Infection and Pediatric Stroke

Heather J. Fullerton, MD, University of California, San Francisco, CA, discussed the results of 2 studies: the Kaiser Pediatric Stroke Study (KPSS), a retrospective cohort study that included 370 stroke cases, 97 of which were non-neonatal ischemic strokes; and the International Pediatric Stroke Study (IPSS), a multicenter, observational study that involved 1,187 cases of ischemic stroke, 676 of which were non-neonatal.

To assess infection as a risk factor for stroke, the KPSS investigators identified documented medical encounters for infection during the 4 weeks prior to stroke, or in the same time window in matched controls. Infection was divided into major (ie, sepsis, meningitis) and minor sources. Significantly more children with stroke had a medical encounter for infection in the month prior to their stroke versus controls (32% vs 8%; OR, 7.9; 95% CI, 3.7 to 16.8 for minor infections; 37% vs 8%; OR, 11.8; 95% CI, 5.2 to 26.8 for major + minor infections; both p<0.001). They also had significantly more medical encounters for infection than controls during the last 2 years.

Dr. Fullerton suggested 2 potential mechanisms for infection-related stroke: either the infection is inducing a systemic prothrombotic state or it is causing endothelial injury, leading to arteriopathy.

Recent data have indicated that arteriopathies are the major cause of stroke in otherwise healthy children who present with stroke [Ganeson VJ et al. Ann Neurol 2003]. Data from the KPSS study also show that arteriopathies are related to significant increases in stroke recurrence (5-year cumulative recurrence rate of 66%; 95% CI, 43 to 87; p<0.0001; Figure 2) [Fullerton HJ et al. Pediatrics 2007]. Idiopathic large vessel stenosis was the most common arteriopathy that was seen in both the KPSS and IPSS [LeFond A et al. Circulation in press] studies.

Figure 2.

Arteriopathy is Significant and Increases the Risk of Recurrence of Stroke.

Fullerton Pediatrics 2007.

Although idiopathic arteriopathy may be due to trauma, several lines of evidence show that in cases in which there is evidence of progression in the first 2 to 6 months, it may be the result of infection, such as varicella. Other viruses that are associated with cerebral arteriopathies include herpes viruses, enterovirus, and HIV.

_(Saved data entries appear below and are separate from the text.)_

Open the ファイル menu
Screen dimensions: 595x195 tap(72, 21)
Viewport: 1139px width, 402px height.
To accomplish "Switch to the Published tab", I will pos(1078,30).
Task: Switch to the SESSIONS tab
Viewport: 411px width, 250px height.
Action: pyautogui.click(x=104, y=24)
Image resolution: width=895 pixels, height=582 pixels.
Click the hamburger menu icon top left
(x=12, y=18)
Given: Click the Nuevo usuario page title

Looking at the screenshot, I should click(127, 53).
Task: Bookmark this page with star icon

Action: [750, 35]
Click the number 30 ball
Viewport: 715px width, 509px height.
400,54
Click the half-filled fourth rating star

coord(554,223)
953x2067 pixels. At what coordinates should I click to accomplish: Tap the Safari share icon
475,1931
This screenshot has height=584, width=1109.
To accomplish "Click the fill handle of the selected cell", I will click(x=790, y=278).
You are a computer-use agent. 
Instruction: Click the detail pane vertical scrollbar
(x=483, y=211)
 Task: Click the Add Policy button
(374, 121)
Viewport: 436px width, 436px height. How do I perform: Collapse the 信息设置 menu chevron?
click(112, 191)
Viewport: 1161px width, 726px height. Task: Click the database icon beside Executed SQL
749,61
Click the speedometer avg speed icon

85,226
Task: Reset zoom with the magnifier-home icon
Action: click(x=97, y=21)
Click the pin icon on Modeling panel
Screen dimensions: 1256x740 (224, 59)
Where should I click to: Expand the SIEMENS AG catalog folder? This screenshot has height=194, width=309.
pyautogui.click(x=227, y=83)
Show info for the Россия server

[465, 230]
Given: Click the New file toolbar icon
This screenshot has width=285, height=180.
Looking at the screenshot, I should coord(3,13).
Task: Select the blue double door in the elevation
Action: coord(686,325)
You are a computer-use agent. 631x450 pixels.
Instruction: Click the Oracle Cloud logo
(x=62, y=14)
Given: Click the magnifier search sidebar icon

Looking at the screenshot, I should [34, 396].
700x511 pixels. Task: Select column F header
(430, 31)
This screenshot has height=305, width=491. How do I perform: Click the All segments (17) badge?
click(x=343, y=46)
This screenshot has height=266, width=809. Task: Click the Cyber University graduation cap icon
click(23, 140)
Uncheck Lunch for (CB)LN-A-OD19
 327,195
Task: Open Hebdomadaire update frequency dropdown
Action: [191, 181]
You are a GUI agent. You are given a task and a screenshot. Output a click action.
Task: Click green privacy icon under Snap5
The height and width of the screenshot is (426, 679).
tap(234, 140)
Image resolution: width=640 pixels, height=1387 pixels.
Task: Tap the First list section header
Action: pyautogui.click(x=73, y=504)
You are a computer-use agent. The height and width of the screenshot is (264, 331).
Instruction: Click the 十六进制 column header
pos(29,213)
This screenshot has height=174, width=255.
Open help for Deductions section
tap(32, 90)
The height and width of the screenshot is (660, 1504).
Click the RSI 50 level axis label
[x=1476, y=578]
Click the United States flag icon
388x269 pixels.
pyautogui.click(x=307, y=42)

Dr. Fullerton said that additional studies of the vascular effects of infection in pediatric stroke are planned to measure associations between infection and stroke (case-control); infection and arteriopathy (cross-sectional); and infection/arteriopathy and recurrence (prospective cohort), with the long-term goal of developing secondary stroke prevention strategies in children.

The Protean Neurological Features of Varicella Zoster Virus Vasculopathy

Using a series of case studies, Donald H. Gilden, MD, University of Colorado School of Medicine, Denver, CO, discussed an updated description of varicella zoster virus (VZV) vasculopathies. He noted that they may be uni- or multifocal, that the resulting infarction is deep-seated more than superficial, and that white matter is involved more often than grey. Lesions are more often found in grey-white matter junctions and in both large and small arteries versus either large or small arteries alone. The spinal cord may become infarcted. Contrary to popular opinion, said Dr. Gilden, rash is found in only approximately 63% of patients and is not a requirement for diagnosis. Cerebrospinal fluid pleocytosis may include increased red blood cells but is absent in ∼30% of cases. Diagnostically, detection of VZV antibodies is superior to identifying VZV DNA. VZV vasculopathies can present with aneurysm, subarachnoid or cerebral hemorrhage, carotid dissection, or even peripheral arterial disease. In closing, Dr. Gilden said, “VZV is the only human virus proven to replicate in arteries.”